ABOUT THIS EXERCISE
Transcribe exactly the line that contains "Task: Open Format Factory from the desktop" and every line after it through the end of the records, with nothing else.

RECORD SET
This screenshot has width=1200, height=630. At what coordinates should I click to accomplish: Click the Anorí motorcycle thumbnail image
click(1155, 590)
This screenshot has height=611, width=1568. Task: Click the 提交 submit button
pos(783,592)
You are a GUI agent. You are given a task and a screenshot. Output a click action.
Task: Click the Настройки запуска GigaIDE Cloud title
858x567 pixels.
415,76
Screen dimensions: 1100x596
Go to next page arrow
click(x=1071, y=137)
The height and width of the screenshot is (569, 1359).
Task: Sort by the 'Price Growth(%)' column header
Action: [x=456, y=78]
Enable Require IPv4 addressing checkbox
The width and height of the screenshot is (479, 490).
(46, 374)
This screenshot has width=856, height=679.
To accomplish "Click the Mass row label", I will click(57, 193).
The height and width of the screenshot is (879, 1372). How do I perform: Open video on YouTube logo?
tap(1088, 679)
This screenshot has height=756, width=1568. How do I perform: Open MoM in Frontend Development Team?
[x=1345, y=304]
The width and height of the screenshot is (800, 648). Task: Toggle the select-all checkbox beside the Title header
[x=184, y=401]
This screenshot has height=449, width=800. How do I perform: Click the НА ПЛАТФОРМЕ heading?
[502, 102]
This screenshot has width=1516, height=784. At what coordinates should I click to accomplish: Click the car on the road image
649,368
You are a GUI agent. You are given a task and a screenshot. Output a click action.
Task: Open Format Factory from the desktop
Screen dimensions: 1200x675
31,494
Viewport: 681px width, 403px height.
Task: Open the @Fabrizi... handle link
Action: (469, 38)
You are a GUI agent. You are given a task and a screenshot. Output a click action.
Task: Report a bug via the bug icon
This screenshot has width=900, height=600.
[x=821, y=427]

ANSWER FOR THE TASK
Task: Open Format Factory from the desktop
Screen dimensions: 1200x675
31,494
Viewport: 681px width, 403px height.
Task: Open the @Fabrizi... handle link
Action: (469, 38)
You are a GUI agent. You are given a task and a screenshot. Output a click action.
Task: Report a bug via the bug icon
This screenshot has width=900, height=600.
[x=821, y=427]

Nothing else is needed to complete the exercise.